August 2022 \ News \ INDIA AND NEIGHBOURS
Tileswari Barua finally gets her place in history

By Sujit Chakraborty

Twelve-year-old Tileswari Barua, the country’s youngest martyr from Assam’s remote Dhekiajuli village, who took a bullet from the colonial police and died for the country, has finally got her place in history after eight decades.

About 150 km northwest of Guwahati, Dhekiajuli under Sonitpur district, was the worst scene of police brutality during the Quit India phase of the freedom movement in 1942. As several hundred Satyagrahis (protesters) had converged at the local police station on September 20, 1942 to raise the Tricolour following Gandhiji’s “Karenge ya Marenge” (do or die) call, the police rained bullets indiscriminately on the unarmed masses, killing at least 15 persons, including Tileswari.

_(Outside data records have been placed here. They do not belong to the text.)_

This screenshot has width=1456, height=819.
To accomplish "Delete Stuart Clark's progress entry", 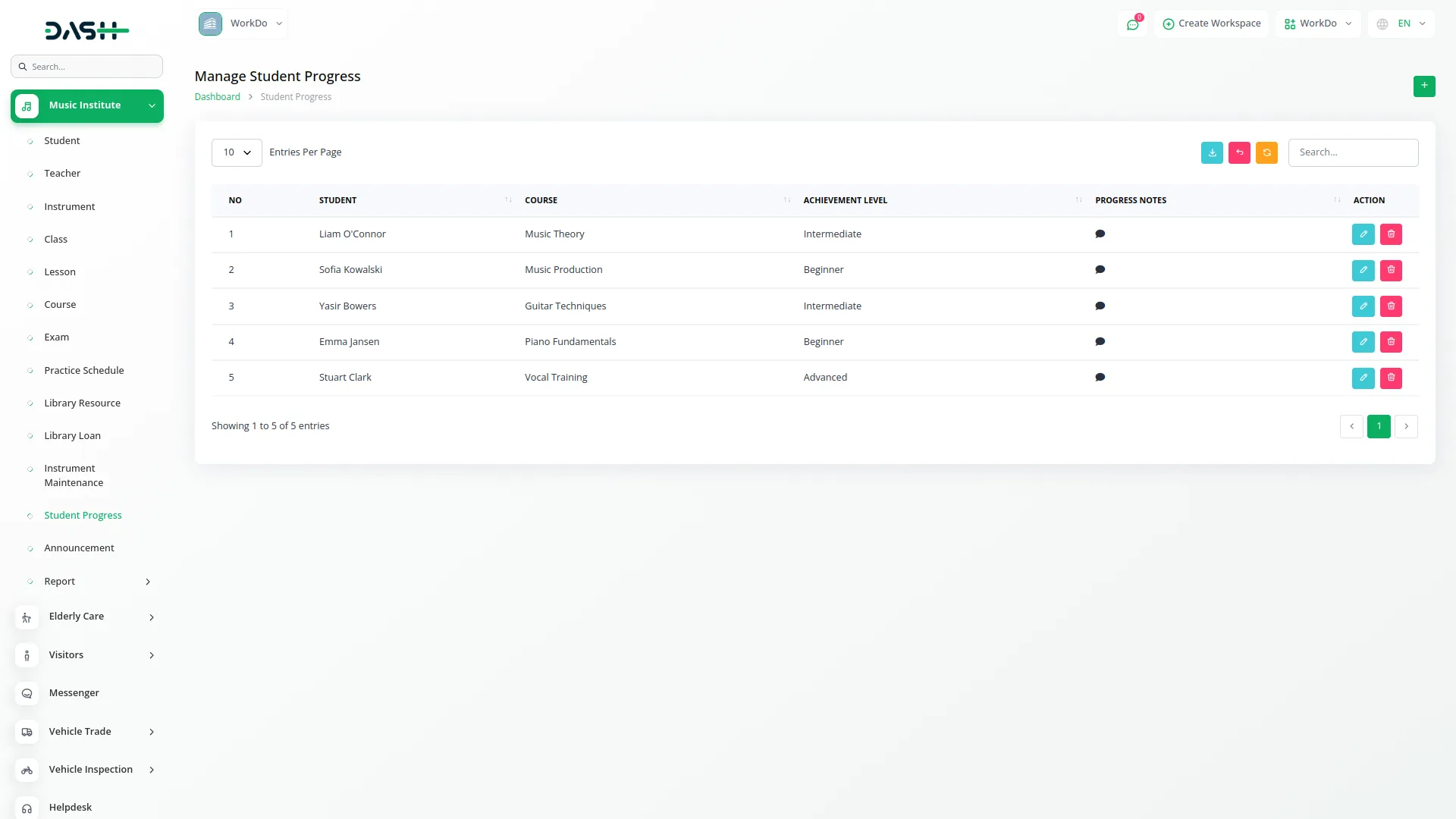I will click(x=1391, y=378).
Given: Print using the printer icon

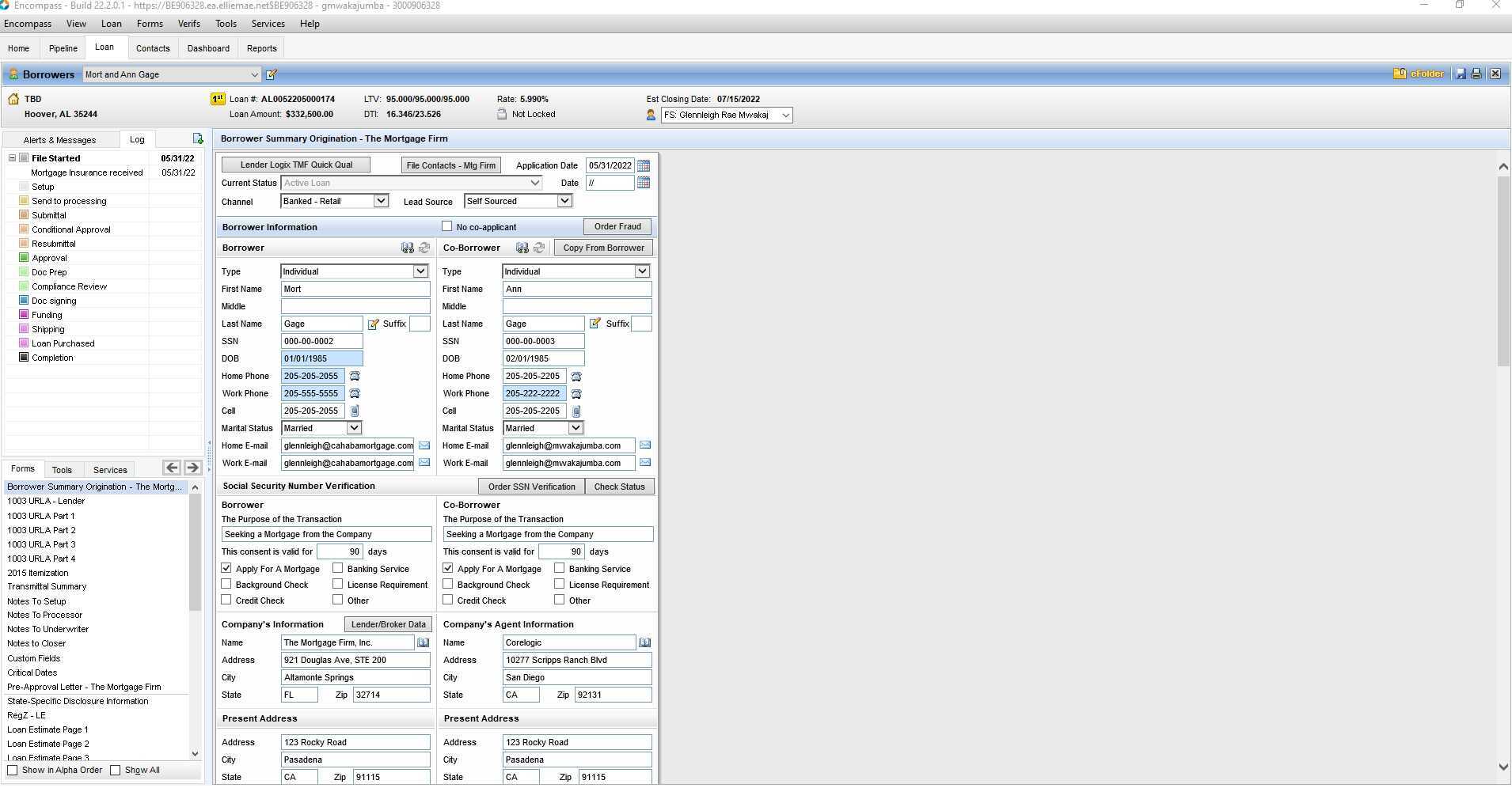Looking at the screenshot, I should click(1475, 74).

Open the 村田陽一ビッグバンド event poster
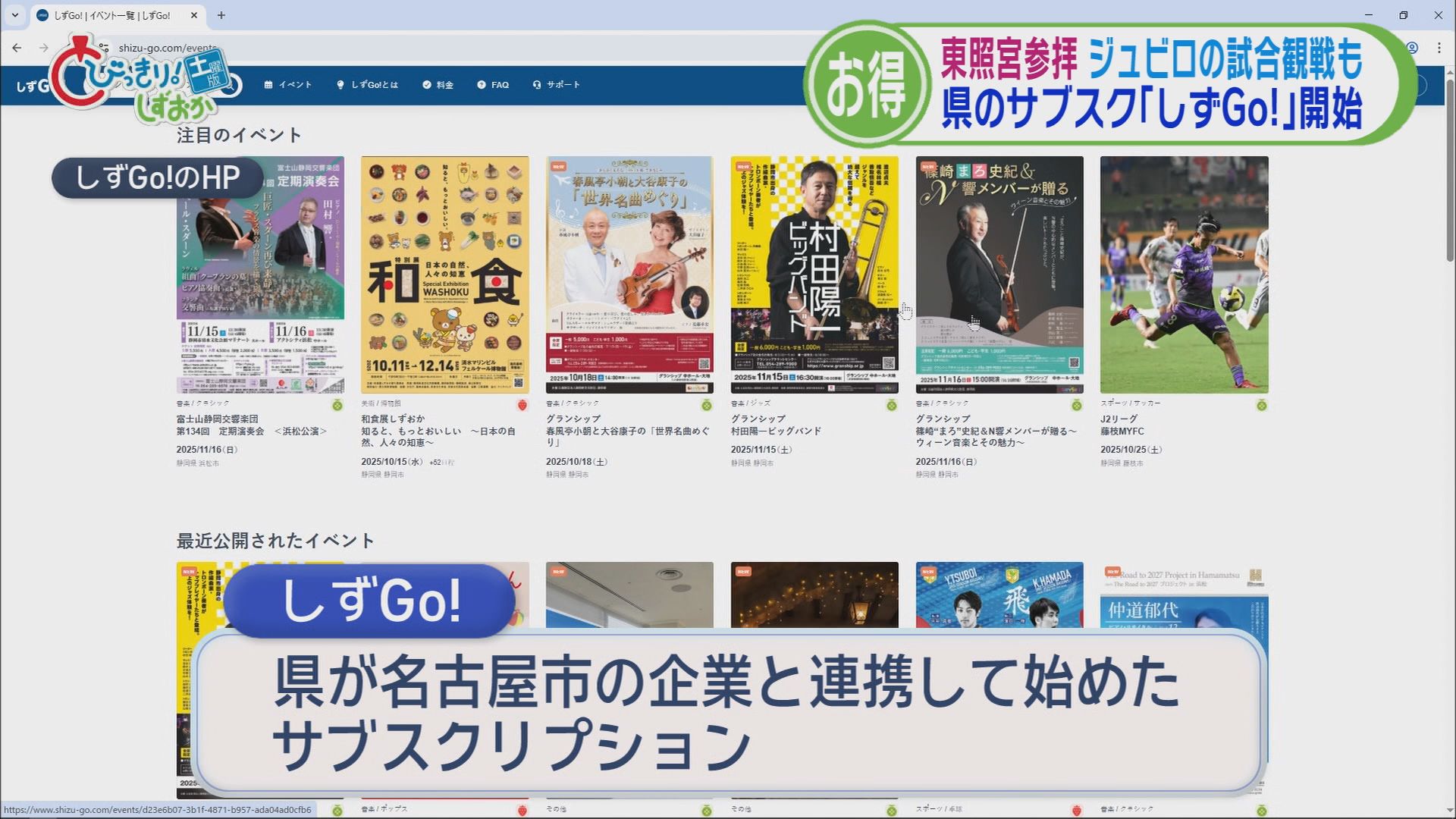pos(814,275)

Until February 2021, when Prime Minister Narendra Modi as part of his campaigning for the Assam assembly’s March-April election, visited Dhekiajuli and paid tributes to as many as 15 martyrs, their tale of supreme sacrifice have remained unrecognized and unheard of in the rest of the country. Equally heart-rending are the stories of martyrdom and sacrifice by Manbar Nath, Kumoli Devi, Mahiram Koch, Ratan Kachari, Sorunath Chutia, Maniram Kachari, Dayal Panika, Lerela Kachari, Khahuli Devi, Mangal Kurku, and other nameless persons, one of whom was a beggar, and the other a ‘sanyasi’ (monk).

The struggle story of Dhekiajuli has remained confined only to the state of Assam for a long time while insignificant and insufficient references are available in one or two books. It was only in February last year that the saga of Dhekiajuli came out in detail in a book called Dhekiajuli 1942: The Untold Story. Written by Samudra Gupta Kashyap, a veteran Guwahati-based researcher, author and journalist and presently a State Information Commissioner of Assam, the book for the first time takes this hitherto forgotten history to the outside world.

After the publication of the book, the Dhekiajuli police station where the worst massacre during the Quit India movement took place, was also declared a heritage structure by the Assam government.